RAW DATA below:

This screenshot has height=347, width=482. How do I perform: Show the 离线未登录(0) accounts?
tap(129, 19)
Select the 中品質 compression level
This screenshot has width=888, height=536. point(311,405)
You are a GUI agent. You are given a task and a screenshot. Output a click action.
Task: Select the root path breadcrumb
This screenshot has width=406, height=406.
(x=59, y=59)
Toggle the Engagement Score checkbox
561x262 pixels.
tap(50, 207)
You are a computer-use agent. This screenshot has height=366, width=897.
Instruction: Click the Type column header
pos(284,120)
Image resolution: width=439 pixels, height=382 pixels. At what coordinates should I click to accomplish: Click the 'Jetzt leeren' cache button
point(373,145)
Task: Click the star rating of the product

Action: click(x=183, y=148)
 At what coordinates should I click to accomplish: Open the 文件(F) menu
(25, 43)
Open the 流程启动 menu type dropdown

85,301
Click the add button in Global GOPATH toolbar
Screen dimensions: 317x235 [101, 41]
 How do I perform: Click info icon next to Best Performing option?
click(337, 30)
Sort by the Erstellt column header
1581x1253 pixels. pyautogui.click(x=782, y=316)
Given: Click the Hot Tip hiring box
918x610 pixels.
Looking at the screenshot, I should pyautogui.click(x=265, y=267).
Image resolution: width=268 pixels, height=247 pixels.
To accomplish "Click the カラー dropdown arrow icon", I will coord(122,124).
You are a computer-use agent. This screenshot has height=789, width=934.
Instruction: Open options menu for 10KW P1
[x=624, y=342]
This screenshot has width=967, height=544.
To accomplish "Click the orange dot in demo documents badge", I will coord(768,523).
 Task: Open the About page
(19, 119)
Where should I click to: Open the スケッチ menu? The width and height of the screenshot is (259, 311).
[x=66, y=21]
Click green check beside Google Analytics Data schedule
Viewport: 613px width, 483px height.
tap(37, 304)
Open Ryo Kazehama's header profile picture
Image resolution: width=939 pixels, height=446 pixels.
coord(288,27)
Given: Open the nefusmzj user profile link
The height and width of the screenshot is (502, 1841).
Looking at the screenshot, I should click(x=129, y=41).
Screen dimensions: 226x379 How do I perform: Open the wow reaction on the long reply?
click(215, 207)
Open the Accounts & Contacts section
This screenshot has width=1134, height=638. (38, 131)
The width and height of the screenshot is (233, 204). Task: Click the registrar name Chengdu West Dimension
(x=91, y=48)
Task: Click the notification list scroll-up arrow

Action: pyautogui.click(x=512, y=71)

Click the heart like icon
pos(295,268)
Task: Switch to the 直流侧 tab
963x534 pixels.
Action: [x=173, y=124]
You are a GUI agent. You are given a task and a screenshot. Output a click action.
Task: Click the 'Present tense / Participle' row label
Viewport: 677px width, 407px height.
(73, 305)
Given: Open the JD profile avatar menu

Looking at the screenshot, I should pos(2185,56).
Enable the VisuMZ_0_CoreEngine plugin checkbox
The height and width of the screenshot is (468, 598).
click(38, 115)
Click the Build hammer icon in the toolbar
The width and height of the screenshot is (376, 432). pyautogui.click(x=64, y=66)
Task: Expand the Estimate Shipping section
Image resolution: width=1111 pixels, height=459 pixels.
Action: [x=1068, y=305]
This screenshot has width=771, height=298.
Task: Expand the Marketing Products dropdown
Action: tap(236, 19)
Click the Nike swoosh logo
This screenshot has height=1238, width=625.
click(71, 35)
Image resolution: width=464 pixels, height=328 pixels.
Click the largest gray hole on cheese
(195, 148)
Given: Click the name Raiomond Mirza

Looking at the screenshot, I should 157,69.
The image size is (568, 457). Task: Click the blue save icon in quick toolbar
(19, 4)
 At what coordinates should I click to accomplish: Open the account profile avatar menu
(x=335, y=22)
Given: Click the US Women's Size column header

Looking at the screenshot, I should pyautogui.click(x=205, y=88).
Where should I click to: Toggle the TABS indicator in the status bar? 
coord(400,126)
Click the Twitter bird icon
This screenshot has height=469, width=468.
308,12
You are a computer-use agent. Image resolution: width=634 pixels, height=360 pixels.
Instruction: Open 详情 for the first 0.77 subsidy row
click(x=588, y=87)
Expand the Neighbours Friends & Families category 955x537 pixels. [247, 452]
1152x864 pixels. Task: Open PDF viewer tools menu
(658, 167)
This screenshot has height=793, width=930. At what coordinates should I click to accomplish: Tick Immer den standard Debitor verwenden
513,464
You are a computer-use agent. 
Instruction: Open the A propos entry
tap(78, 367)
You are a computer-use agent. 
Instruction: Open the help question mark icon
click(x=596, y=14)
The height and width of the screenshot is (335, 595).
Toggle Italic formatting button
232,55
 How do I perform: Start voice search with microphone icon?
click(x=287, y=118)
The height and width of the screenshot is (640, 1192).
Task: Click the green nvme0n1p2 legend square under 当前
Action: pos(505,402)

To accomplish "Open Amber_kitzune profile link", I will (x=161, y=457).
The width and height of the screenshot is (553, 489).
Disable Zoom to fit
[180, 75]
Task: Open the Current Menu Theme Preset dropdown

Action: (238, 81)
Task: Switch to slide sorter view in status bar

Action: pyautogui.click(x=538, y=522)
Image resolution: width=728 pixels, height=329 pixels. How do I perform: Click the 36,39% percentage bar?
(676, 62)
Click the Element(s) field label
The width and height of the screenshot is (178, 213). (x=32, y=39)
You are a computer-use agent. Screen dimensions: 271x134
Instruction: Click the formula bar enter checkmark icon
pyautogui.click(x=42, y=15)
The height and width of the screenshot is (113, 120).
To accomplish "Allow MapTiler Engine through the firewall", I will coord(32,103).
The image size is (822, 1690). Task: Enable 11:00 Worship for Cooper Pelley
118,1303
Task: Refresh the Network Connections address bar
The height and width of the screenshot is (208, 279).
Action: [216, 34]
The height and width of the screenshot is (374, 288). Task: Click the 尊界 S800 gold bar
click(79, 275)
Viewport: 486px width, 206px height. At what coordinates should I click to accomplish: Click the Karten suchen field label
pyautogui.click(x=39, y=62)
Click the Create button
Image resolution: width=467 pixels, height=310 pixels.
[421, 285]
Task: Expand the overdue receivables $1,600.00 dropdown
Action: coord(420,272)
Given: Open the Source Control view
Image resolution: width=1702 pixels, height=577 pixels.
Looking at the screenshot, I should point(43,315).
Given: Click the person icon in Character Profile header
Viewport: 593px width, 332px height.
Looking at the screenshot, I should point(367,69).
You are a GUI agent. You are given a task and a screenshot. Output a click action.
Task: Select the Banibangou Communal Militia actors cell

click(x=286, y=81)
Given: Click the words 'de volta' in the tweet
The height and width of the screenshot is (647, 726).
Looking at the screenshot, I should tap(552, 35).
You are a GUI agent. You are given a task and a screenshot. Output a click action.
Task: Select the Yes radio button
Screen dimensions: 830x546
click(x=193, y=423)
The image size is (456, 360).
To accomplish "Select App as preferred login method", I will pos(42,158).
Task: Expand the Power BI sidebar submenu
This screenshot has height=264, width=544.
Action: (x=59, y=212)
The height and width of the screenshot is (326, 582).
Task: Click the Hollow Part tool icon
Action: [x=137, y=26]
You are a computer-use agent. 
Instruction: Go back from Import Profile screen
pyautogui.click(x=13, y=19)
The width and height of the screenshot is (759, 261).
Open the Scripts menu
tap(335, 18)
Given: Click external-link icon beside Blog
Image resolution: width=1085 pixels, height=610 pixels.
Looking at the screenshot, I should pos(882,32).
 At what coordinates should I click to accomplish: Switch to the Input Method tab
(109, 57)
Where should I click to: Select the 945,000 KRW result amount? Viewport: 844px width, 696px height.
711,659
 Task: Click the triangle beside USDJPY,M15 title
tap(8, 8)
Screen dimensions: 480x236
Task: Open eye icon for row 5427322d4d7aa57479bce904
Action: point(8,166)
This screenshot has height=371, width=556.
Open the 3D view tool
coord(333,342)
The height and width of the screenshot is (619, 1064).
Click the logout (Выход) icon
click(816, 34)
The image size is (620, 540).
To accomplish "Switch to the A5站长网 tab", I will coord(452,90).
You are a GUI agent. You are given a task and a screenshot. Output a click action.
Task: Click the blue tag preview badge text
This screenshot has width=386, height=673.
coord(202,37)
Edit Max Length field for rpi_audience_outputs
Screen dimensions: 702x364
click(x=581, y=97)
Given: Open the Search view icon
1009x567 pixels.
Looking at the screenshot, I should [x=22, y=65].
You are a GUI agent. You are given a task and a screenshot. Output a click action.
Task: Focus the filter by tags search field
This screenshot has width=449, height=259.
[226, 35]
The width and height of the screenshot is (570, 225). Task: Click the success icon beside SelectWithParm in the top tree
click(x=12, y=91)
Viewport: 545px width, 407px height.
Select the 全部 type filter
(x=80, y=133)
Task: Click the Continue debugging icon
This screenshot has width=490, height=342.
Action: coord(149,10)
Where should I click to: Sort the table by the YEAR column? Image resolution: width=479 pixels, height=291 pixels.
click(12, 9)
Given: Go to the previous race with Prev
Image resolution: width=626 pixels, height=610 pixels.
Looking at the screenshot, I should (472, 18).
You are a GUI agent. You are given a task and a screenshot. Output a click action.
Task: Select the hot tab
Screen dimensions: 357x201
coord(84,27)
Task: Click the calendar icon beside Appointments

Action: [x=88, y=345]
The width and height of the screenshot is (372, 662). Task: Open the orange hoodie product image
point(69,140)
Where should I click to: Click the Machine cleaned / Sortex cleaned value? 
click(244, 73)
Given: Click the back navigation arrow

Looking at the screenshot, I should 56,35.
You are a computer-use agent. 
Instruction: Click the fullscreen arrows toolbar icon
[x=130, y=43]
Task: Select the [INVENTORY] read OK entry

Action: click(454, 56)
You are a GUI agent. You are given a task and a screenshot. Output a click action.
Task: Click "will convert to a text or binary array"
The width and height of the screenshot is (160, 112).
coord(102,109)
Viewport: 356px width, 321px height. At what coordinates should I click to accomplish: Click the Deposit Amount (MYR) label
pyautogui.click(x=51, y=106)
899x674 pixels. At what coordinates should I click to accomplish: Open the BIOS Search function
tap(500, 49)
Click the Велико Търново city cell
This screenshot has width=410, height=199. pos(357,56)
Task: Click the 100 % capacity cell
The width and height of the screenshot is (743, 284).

End of RAW DATA.

» EXERCISE DETAILS
Word for word, restate the lines of the listing above starting at the line with "Instruction: Click the formula" and ending at the line with "Given: Click the person", and nothing outside them.

» EXERCISE RESPONSE
Instruction: Click the formula bar enter checkmark icon
pyautogui.click(x=42, y=15)
The height and width of the screenshot is (113, 120).
To accomplish "Allow MapTiler Engine through the firewall", I will coord(32,103).
The image size is (822, 1690). Task: Enable 11:00 Worship for Cooper Pelley
118,1303
Task: Refresh the Network Connections address bar
The height and width of the screenshot is (208, 279).
Action: [216, 34]
The height and width of the screenshot is (374, 288). Task: Click the 尊界 S800 gold bar
click(79, 275)
Viewport: 486px width, 206px height. At what coordinates should I click to accomplish: Click the Karten suchen field label
pyautogui.click(x=39, y=62)
Click the Create button
Image resolution: width=467 pixels, height=310 pixels.
[421, 285]
Task: Expand the overdue receivables $1,600.00 dropdown
Action: coord(420,272)
Given: Open the Source Control view
Image resolution: width=1702 pixels, height=577 pixels.
Looking at the screenshot, I should point(43,315).
Given: Click the person icon in Character Profile header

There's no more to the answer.